**SEU OBJETIVO**. Copie o texto sobre os enterros no cemitério do Caju, começando em "A legislação estabelece o fim das covas rasas nos" e seguindo até "de R$ 2 mil.", e troque "covas rasas" por "sepulturas rasas".

:: TRECHO DADO

A legislação estabelece o fim das covas rasas nos cemitérios até 2025.


Durante cinco dias, o EXTRA acompanhou 29 sepultamentos feitos da forma mais antiga que se tem conhecimento. Hoje, em média, a cada três pessoas enterradas no Caju, uma é em cova rasa — os números deste ano indicam 1.902 sepultamentos entre os 5.820 realizados no total. Apesar dos altos números, a legislação estabelece o fim das covas rasas até 2025 — que, após 168 anos de uso no cemitério, serão substituídas por gavetas ecológicas, chamadas de jazigos sociais.


Com o tempo, as covas deixaram de ser apenas a morada de indigentes e marginalizados, tradição até o início do século 20. Hoje, tornaram-se a última morada de pessoas que constituíram uma família, que tinham amigos, um emprego. Num cenário de crise econômica, covas rasas custam até 40% a menos do que as gavetas. Mesmo assim, saem por cerca de R$ 2 mil.

::::
:: SEÇÃO DE DADOS

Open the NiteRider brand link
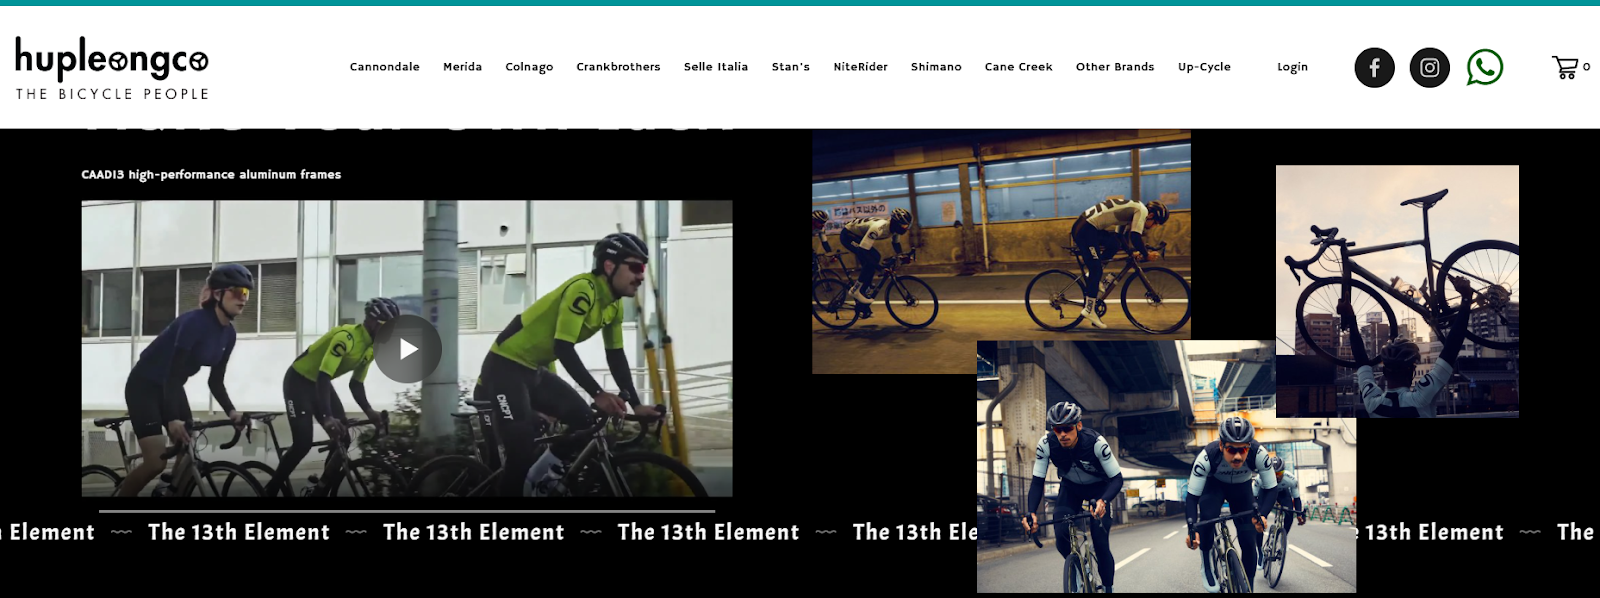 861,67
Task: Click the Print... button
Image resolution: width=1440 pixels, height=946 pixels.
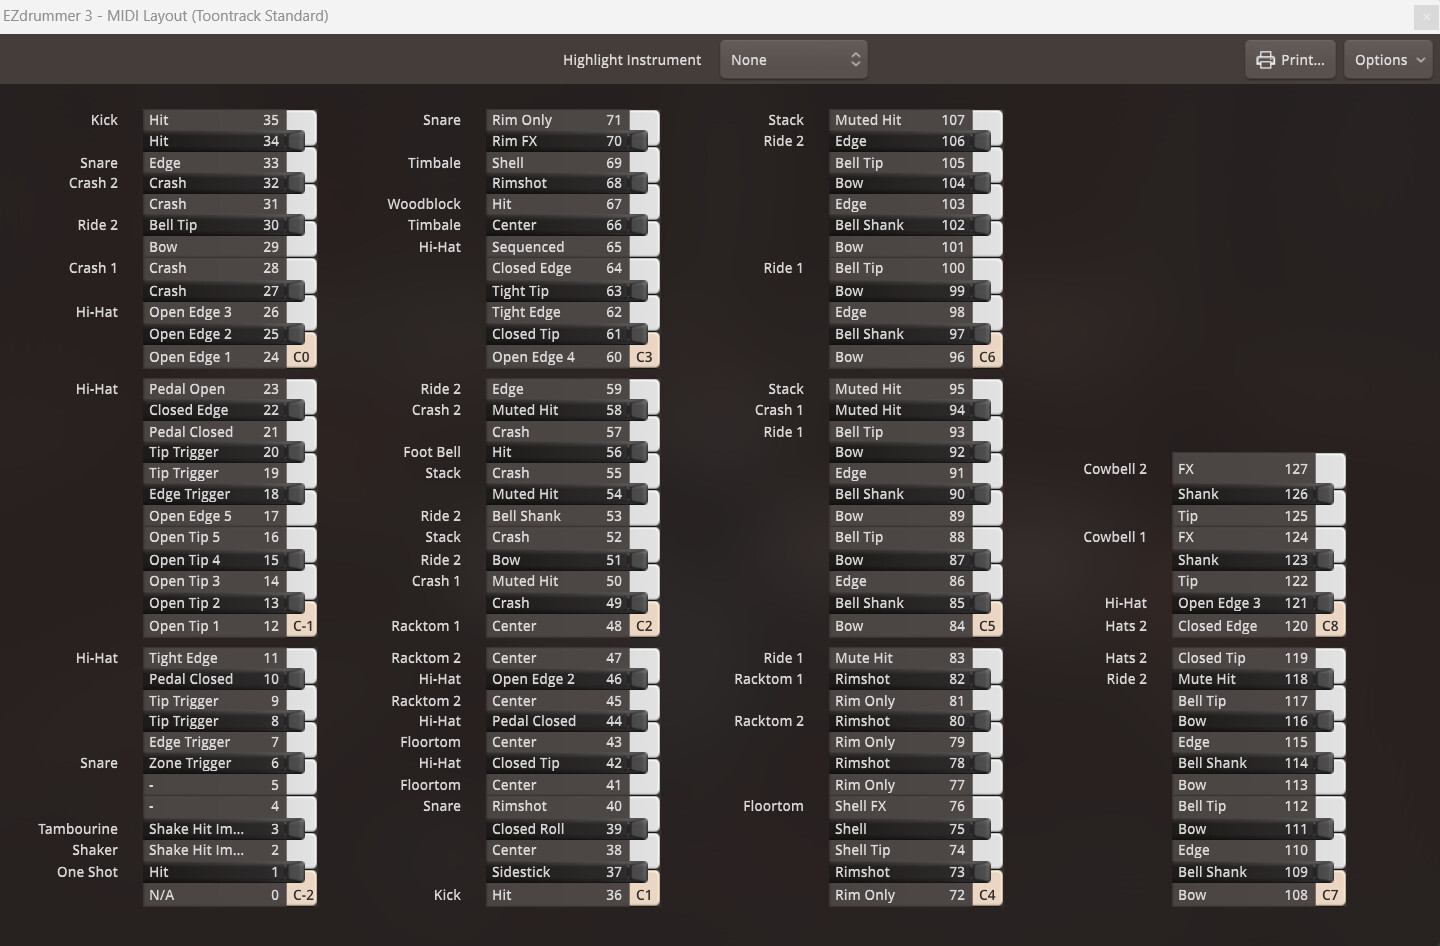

::::
:: SEÇÃO DE DADOS

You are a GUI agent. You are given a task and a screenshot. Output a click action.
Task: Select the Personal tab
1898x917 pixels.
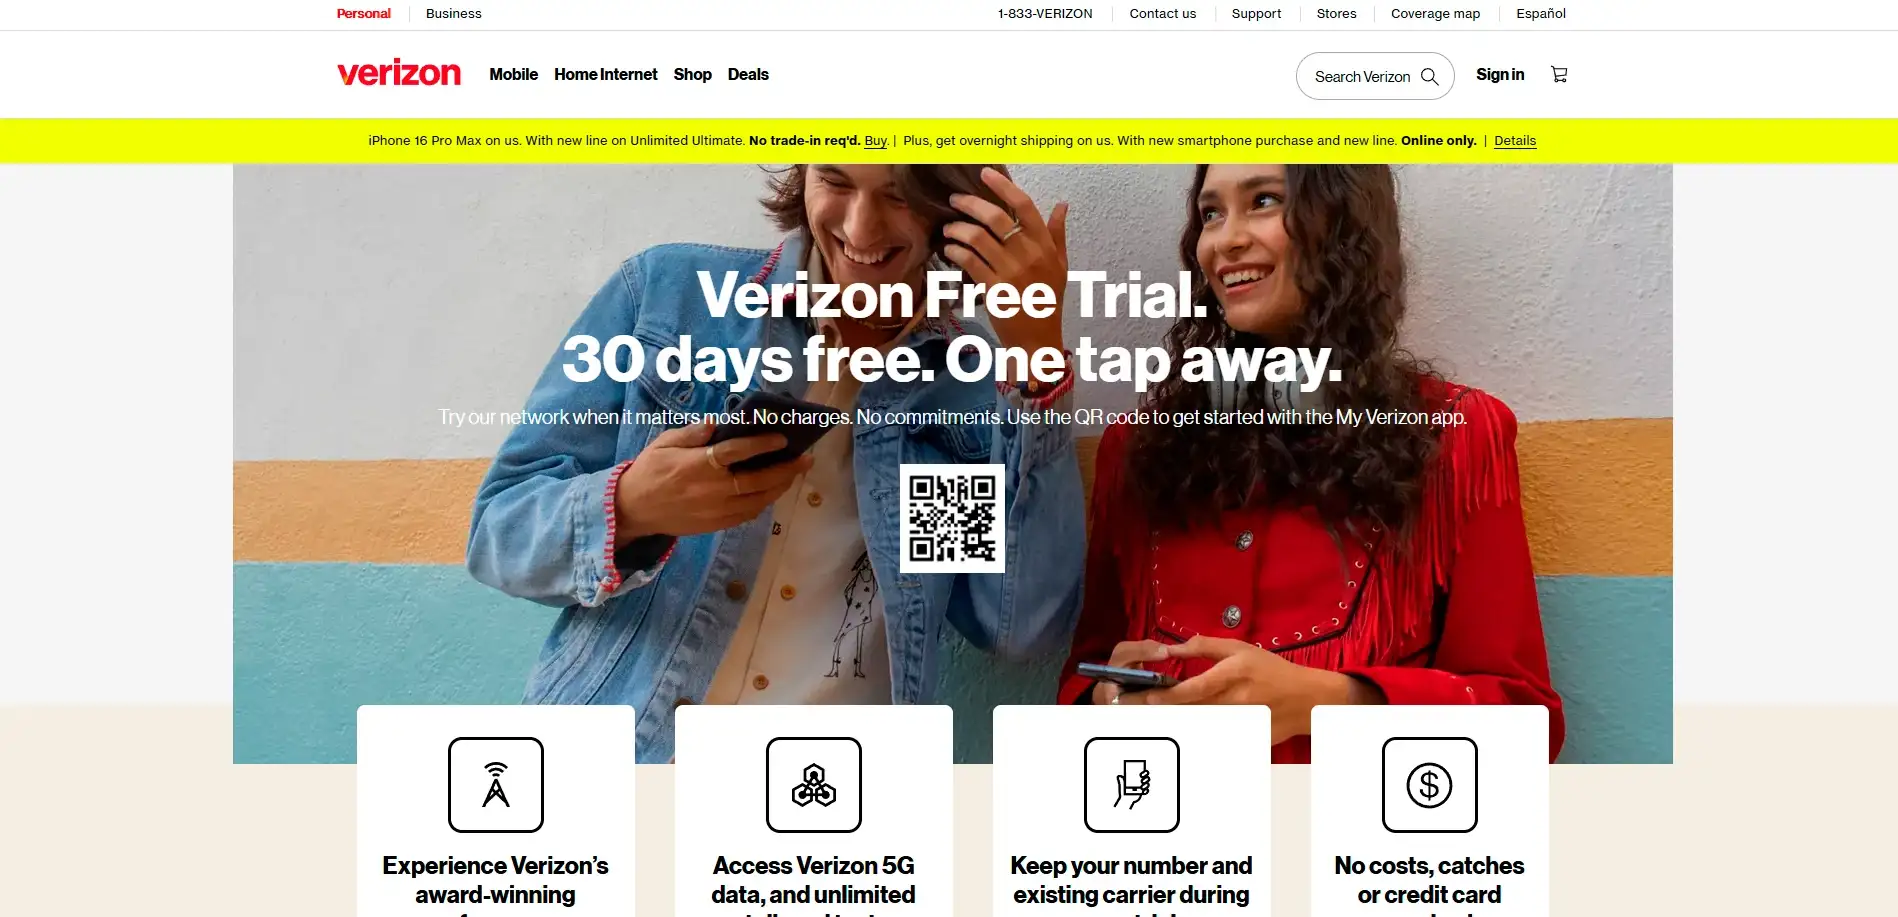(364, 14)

::::

**SOLUÇÃO COMPLETA**.
A legislação estabelece o fim das sepulturas rasas nos cemitérios até 2025.


Durante cinco dias, o EXTRA acompanhou 29 sepultamentos feitos da forma mais antiga que se tem conhecimento. Hoje, em média, a cada três pessoas enterradas no Caju, uma é em cova rasa — os números deste ano indicam 1.902 sepultamentos entre os 5.820 realizados no total. Apesar dos altos números, a legislação estabelece o fim das sepulturas rasas até 2025 — que, após 168 anos de uso no cemitério, serão substituídas por gavetas ecológicas, chamadas de jazigos sociais.


Com o tempo, as covas deixaram de ser apenas a morada de indigentes e marginalizados, tradição até o início do século 20. Hoje, tornaram-se a última morada de pessoas que constituíram uma família, que tinham amigos, um emprego. Num cenário de crise econômica, sepulturas rasas custam até 40% a menos do que as gavetas. Mesmo assim, saem por cerca de R$ 2 mil.